● O QUE FAZER
1 – Liste as pessoas que, segundo o texto de origem, já não podem opor obstáculos à caminhada escolhida por cada jovem.
2 – Verifique se cada afirmação concorda com o texto de origem e justifique com as palavras dele: (a) o amor é mais forte de baixo para cima do que de cima para baixo; (b) nada é para sempre no plano físico; (c) o cenário de independência total dos jovens é apenas uma miragem.

● TEXTO DE ORIGEM
- 19 de novembro de 2024
A BELEZA DO CÍRCULO
JOBIS PODOSAN
SOMENTE DIREITOS
Formou um consenso de que os jovens de hoje não têm obrigações, são titulares apenas de direitos. Os pais, professores, parentes, pessoas mais idosas, ninguém mais pode opor obstáculos à caminhada que cada jovem escolhe para viver, ainda que o caminho leve à destruição. Independência total. O cenário parece tenebroso aos mais velhos e auspicioso aos mais jovens, que se apoderaram da própria vida e empoderaram-se para enfrentar as dificuldades, como se poder fosse a melhor coisa do mundo!. A boa notícia é que isto é apenas uma miragem, pois a visão está focalizada tão somente na aquisição da maioridade. Os mais velhos morrem e os jovens de hoje tornam-se os velhos de amanhã e experimentarão, inevitavelmente, a beleza do círculo. Estão ouvindo hoje o que não querem ouvir, mas é o mesmo que dirão aos seus filhos amanhã.
PAI E MÃE PARA SEMPRE
Há amores para cima (de filhos pelos pais), amores para baixo (de pais para os filhos) e amor para os lados (amor de cônjuge, de irmãos e primos etc.). O amor é mais forte de cima para baixo que baixo para cima ou para os lados. O amor de filhos pelos pais é imenso quando são crianças e a dependência total tornam os pais as pessoas providenciais para tudo. É o amor decorrente da necessidade e da conveniência inconsciente. Com o tempo, a amor sentimento de filhos e pais deveriam ser substituídos pelo amor comportamento, que se revela na cooperação, compreensão, respeito, que se realiza de longe, pois cada um assume ou reassume as suas vidas quando os filhos tornam-se maiores.
Inventaram (quem?) essa história de pai e mãe para sempre, que transforma os pais em escravos dos filhos e os filhos em eternos dependentes, naquilo que lhes convém. Nada é para sempre, no plano físico. Ao contrário, o princípio é o da transitoriedade, da impermanência. Os pais vão envelhecendo e se distanciando dos filhos, até se tornarem uma figura longínqua e invisível no horizonte.
A CAMINHO DA DESNECESSIDADE
À medida que as independências chegam e os pais vão se tornando desnecessários, vão, eles, pais, ao mesmo tempo, se tornando estorvos, pois tentam dirigir a vida dos filhos, até maiores, como se ainda fossem crianças, dando conselhos imperativos e usando a vitimização própria como argumento, tentando mostrar as experiências suas como se servissem para orientar a vida de quem quer seguir outro caminho.

[Dados registrados]
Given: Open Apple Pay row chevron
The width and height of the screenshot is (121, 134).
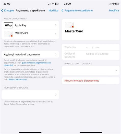Looking at the screenshot, I should 56,25.
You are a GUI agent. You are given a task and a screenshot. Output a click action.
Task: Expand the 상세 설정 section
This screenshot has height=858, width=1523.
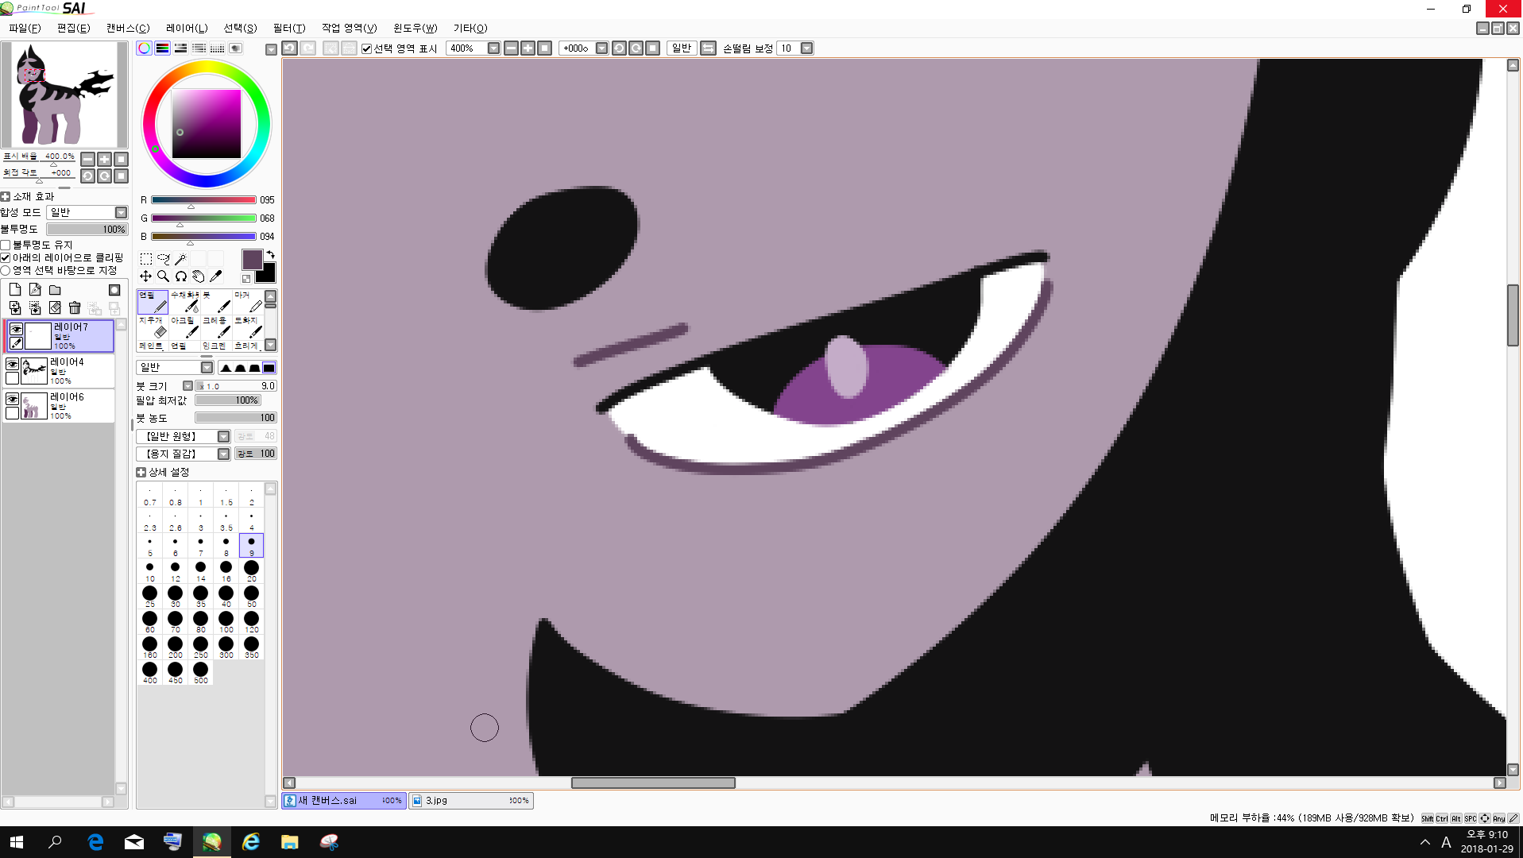(141, 472)
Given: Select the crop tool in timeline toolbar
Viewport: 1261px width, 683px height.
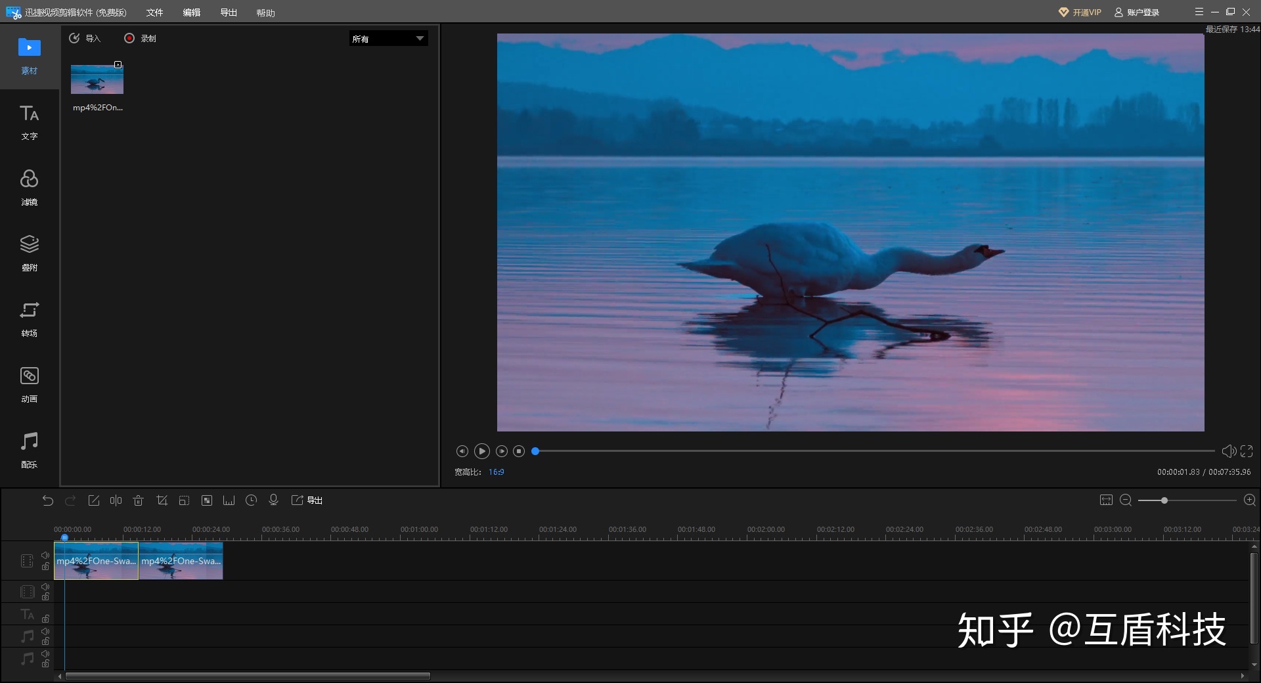Looking at the screenshot, I should coord(162,500).
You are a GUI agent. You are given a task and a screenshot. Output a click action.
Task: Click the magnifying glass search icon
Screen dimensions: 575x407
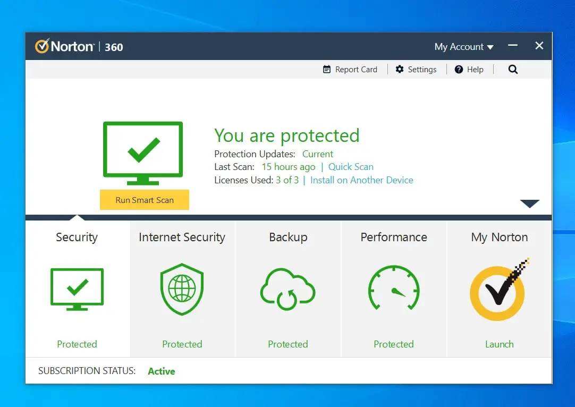point(513,69)
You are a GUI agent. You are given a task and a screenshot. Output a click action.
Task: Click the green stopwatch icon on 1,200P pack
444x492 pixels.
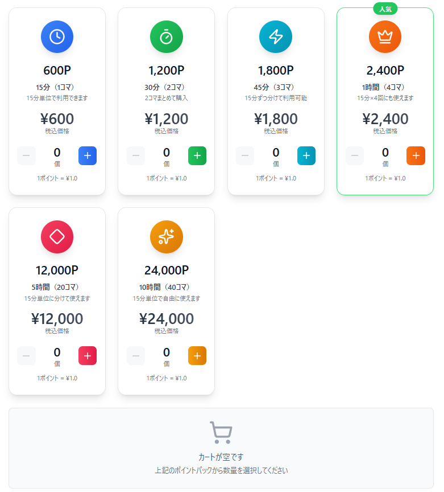(x=166, y=37)
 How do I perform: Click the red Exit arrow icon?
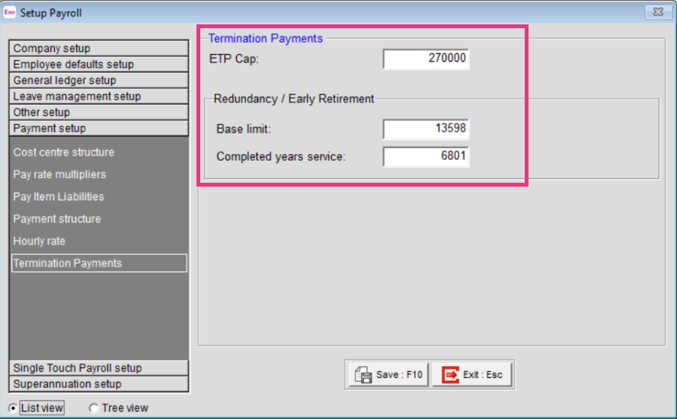pos(450,375)
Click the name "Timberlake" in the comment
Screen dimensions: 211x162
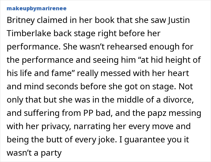29,33
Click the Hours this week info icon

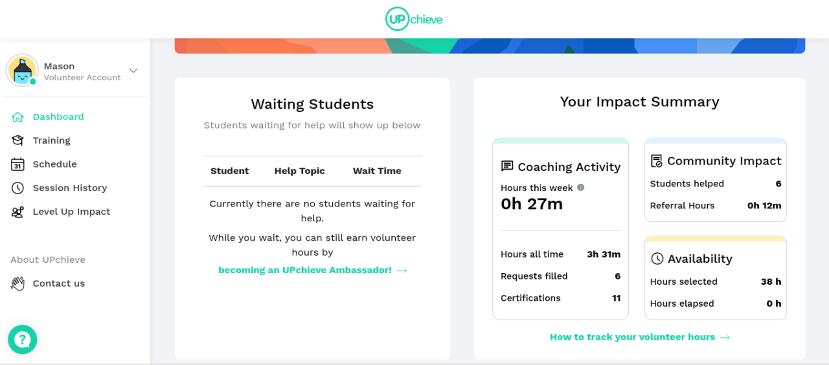pyautogui.click(x=580, y=188)
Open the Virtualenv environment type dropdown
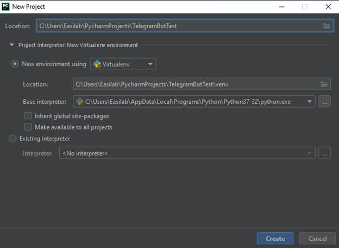The height and width of the screenshot is (248, 339). tap(123, 64)
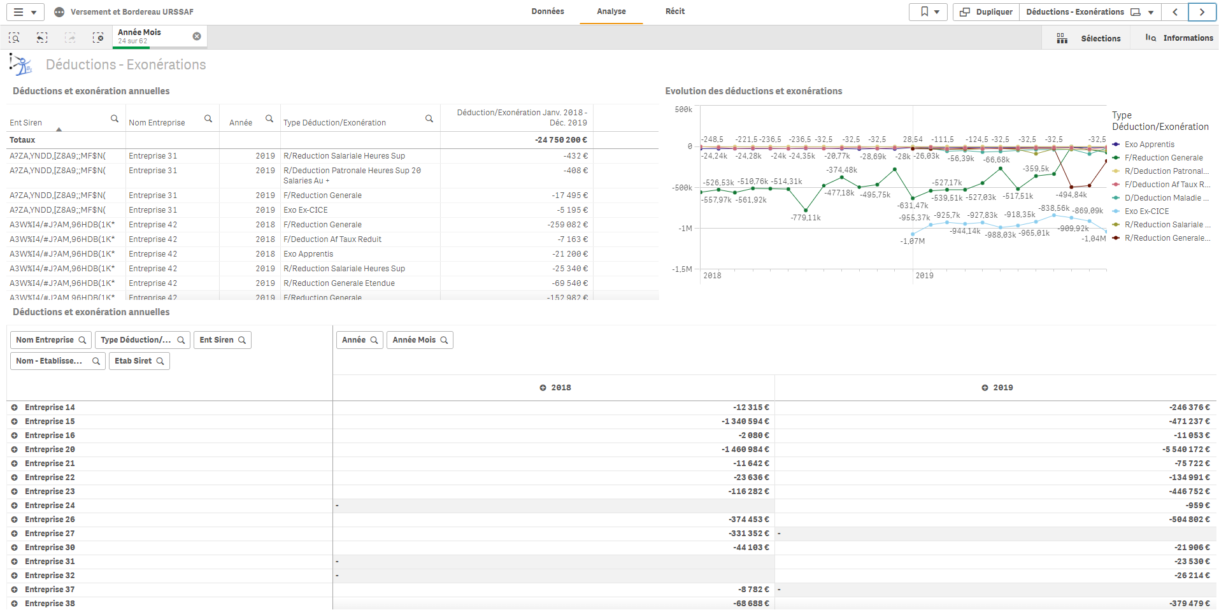Switch to the Données tab
Viewport: 1219px width, 610px height.
548,11
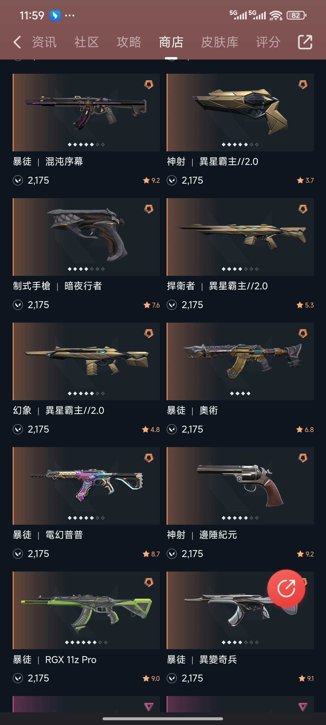Tap star rating 9.0 of RGX 11z Pro
The width and height of the screenshot is (326, 725).
tap(151, 678)
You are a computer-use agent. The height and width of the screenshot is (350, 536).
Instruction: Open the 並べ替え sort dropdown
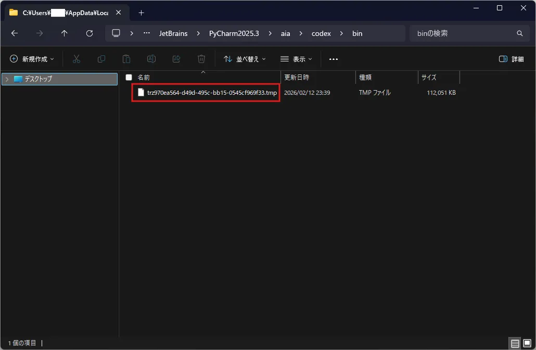(x=245, y=59)
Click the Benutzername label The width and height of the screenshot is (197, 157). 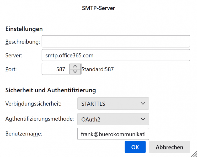24,134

● RESPOSTAS POR TAREFA
1 – Os pais, os professores, os parentes e as pessoas mais idosas.

2 –
(a) Não: "O amor é mais forte de cima para baixo que baixo para cima ou para os lados."
(b) Sim: "Nada é para sempre, no plano físico."
(c) Sim: "A boa notícia é que isto é apenas uma miragem"